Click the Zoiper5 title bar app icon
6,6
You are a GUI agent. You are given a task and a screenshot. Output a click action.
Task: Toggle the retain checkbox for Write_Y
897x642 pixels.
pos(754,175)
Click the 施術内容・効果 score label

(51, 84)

☆ ☆ ☆ ☆ ☆

• Exercise:
Please return every line of the listing exactly.

• Finished task:
Click the Zoiper5 title bar app icon
6,6
You are a GUI agent. You are given a task and a screenshot. Output a click action.
Task: Toggle the retain checkbox for Write_Y
897x642 pixels.
pos(754,175)
Click the 施術内容・効果 score label

(51, 84)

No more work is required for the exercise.